Who Really Won?

Tuesday, April 25, 2006

Snail Voting in Oregon

The American Prospect has a story or two on voting by mail in Oregon.

It sounds like it's good for voters (although you might miss the little twinkle of patriotism you feel going to the polls) but not particularly better for one party or the other, so don't know if it'll catch on anywhere else. But in this day and age, anything to make voting easier (and more accountable) is a good idea.

Monday, April 10, 2006

Phone Jamming Scheme Investigation Points to White House

Key figures in a phone-jamming scheme designed to keep New Hampshire Democrats from voting in 2002 had regular contact with the White House and Republican Party as the plan was unfolding, phone records introduced in criminal court show.

The records show that Bush campaign operative James Tobin, who recently was convicted in the case, made two dozen calls to the White House within a three-day period around Election Day 2002 — as the phone jamming operation was finalized, carried out and then abruptly shut down.

Tuesday, April 04, 2006

Once Again, the Ethics of Ohio Republicans

Secretary of State Kenneth Blackwell revealed Monday he accidentally invested in shares of voting-machine manufacturer Diebold Inc. last year, a period when he was sued by other manufacturers over contracts that Diebold was up for.

In a required ethics filing, Blackwell, who is seeking the Republican nomination for governor, said his investments are directed by an accountant and financial adviser without his knowledge or help, "similar to a blind trust."
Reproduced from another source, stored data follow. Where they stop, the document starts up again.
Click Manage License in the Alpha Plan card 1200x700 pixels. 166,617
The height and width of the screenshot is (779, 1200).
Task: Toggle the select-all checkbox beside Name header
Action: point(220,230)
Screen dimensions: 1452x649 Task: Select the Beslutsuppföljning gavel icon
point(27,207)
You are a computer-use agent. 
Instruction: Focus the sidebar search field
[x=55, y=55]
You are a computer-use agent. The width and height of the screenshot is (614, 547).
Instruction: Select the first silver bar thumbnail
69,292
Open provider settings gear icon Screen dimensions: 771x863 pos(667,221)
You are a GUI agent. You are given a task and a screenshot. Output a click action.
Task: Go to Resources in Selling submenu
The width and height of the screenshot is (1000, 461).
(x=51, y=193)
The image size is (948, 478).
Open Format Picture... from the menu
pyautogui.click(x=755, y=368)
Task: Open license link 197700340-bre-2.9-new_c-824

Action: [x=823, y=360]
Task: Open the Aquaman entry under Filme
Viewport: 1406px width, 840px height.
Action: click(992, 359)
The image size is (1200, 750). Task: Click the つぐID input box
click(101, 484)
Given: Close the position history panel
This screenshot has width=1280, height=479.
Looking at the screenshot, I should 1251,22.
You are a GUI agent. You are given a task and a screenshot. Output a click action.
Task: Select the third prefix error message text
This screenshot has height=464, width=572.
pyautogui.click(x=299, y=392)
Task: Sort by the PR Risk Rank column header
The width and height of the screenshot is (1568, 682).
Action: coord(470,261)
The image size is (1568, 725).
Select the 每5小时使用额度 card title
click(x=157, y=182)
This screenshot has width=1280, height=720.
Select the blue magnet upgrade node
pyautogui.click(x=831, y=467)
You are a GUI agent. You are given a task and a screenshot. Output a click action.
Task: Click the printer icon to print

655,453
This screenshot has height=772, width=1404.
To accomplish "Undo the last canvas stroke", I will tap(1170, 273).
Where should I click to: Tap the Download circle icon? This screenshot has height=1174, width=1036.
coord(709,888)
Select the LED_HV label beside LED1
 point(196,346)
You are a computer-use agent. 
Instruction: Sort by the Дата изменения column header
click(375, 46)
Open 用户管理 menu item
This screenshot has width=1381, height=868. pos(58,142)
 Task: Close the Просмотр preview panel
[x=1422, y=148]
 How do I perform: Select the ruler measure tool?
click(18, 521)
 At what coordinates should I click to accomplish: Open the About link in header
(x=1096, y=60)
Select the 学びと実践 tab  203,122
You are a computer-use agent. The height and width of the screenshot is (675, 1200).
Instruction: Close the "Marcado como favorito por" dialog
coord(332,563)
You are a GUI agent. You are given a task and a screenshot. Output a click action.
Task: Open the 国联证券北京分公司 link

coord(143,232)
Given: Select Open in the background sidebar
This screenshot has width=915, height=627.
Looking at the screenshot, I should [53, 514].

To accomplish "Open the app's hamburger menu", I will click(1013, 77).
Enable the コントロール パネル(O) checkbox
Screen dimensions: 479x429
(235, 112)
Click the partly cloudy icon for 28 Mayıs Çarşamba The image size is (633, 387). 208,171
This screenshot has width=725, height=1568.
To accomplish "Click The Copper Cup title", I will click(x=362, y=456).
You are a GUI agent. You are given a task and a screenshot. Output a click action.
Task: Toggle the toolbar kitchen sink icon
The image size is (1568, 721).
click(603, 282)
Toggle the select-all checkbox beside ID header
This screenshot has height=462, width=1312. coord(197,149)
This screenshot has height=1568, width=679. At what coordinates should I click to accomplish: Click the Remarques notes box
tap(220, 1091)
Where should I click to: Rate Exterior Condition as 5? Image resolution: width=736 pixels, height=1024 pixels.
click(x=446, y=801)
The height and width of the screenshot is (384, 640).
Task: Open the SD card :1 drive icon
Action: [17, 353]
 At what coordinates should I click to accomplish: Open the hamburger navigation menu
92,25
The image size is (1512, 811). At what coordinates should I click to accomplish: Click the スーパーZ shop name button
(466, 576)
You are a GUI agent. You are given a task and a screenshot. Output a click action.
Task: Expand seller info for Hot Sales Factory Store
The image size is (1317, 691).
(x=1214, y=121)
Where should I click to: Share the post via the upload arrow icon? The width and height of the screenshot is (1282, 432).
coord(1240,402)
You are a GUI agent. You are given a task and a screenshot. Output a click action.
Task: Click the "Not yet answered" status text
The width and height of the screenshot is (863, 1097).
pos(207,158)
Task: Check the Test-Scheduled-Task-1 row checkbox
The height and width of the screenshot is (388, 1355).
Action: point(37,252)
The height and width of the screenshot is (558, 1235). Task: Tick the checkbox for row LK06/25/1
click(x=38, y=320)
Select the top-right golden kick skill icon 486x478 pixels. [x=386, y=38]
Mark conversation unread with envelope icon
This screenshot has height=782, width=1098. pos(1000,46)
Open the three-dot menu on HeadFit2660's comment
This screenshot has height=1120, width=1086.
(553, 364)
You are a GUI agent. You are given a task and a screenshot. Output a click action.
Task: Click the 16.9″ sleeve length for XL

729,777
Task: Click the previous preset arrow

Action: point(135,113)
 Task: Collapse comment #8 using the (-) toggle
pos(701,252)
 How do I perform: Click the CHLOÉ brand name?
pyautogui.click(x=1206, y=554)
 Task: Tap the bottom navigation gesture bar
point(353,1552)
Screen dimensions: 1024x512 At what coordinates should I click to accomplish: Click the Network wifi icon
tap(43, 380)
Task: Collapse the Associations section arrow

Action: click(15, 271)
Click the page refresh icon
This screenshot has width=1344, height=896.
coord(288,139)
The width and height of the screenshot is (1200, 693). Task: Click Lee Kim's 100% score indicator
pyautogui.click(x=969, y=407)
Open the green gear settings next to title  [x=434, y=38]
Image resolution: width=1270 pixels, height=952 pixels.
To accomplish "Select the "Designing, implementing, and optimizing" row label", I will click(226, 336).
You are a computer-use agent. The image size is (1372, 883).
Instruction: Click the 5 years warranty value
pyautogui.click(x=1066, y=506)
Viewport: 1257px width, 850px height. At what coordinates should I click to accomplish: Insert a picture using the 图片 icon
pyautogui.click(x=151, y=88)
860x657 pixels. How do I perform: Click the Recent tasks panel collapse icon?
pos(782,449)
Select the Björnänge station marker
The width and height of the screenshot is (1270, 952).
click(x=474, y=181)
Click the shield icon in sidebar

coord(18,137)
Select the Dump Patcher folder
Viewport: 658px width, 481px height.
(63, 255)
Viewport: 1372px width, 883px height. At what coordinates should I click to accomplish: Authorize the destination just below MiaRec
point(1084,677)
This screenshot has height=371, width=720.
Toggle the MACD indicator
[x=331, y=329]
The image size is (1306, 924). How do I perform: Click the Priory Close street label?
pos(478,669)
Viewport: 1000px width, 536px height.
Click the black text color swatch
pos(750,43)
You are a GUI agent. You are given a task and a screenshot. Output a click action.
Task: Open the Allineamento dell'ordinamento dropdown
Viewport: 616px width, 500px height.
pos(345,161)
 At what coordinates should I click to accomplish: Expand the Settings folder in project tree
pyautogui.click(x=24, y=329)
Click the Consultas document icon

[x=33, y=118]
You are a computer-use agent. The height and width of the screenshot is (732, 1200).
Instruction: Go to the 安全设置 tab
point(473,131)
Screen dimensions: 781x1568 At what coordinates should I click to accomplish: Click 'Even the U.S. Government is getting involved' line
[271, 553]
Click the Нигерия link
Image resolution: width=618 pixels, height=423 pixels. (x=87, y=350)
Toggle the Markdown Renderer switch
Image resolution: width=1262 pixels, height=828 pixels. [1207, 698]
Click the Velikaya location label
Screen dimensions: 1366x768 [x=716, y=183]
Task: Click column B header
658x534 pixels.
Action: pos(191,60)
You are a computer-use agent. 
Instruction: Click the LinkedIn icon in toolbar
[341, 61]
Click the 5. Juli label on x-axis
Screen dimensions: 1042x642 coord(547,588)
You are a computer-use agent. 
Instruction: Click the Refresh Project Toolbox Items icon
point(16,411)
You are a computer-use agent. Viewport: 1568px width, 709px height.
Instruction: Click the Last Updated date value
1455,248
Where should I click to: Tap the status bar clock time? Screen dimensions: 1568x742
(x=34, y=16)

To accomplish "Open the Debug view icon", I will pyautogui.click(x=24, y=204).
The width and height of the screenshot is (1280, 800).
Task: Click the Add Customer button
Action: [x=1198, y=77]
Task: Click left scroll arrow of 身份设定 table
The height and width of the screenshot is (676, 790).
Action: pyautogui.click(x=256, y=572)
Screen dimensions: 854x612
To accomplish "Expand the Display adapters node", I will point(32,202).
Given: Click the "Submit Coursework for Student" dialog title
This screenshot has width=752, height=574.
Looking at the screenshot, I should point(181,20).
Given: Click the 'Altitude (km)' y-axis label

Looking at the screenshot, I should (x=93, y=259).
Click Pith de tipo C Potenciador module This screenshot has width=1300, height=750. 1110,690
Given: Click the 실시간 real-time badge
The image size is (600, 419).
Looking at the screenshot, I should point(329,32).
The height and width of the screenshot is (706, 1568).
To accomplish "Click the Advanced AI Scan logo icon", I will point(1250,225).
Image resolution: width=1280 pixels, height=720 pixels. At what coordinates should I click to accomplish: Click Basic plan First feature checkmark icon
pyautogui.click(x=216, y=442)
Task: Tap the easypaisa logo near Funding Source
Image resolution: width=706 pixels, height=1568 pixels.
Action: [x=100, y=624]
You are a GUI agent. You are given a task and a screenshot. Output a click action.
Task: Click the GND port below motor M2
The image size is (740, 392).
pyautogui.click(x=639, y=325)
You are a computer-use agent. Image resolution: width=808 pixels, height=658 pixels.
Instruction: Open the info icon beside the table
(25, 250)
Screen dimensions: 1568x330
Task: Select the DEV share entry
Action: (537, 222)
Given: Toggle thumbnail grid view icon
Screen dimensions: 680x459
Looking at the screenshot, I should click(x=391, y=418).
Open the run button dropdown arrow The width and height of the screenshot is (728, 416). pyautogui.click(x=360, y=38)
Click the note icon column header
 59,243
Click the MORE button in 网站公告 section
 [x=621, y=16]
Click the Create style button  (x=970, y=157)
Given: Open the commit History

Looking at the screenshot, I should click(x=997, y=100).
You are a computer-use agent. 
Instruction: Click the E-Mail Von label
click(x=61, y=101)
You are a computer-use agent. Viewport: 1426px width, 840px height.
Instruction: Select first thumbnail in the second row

He said a manager of his investments account at Credit Suisse First Boston bought 178 shares of Diebold stock at $53.67 per share in January 2005.

Blackwell said the manager did not follow instructions to avoid such investments.

He said 95 shares were later sold at a loss but he still held 83 shares until discovering them and liquidating them Monday, also at a loss.

He discovered them while reviewing his 2005 investments to prepare for Monday's filing with the Ohio Ethics Commission, a form required of all statewide candidates.

"While I was unaware of this stock in my portfolio, its mere presence may be viewed as a conflict and is therefore not acceptable," Blackwell said in a letter dated Monday included in his filing.

January 2005 also was the month Blackwell ordered that counties should use optical-scan voting machines rather than more expensive touch-screen systems.

The company predicted it would earn less money in 2005 because of Blackwell's decision.

That didn't stop Texas-based Hart Intercivic Inc. from suing, saying the order left two rivals, Diebold and Election Systems & Software, eligible for bidding.

Blackwell reversed his decision in April and announced a deal with Diebold of $2,700 per touch-screen machine.

That prompted a lawsuit from ES&S saying the decision eliminated the opportunity for counties to choose from more than one touch-screen vendor.

Blackwell has said the Diebold machines are the only electronic machines to meet federal and state standards under the Help America Vote Act of 2002.

Bob Paduchik, a spokesman for Attorney General Jim Petro, Blackwell's rival in the GOP primary, called for further investigation "considering Ken Blackwell's history with Diebold."

Democrats weren't buying Blackwell's explanation. "If he can't manage to know what's in his checkbook, why would the people of Ohio want to trust this man with the state's checkbook?" said Brian Rothenberg, spokesman for the Ohio Democratic Party.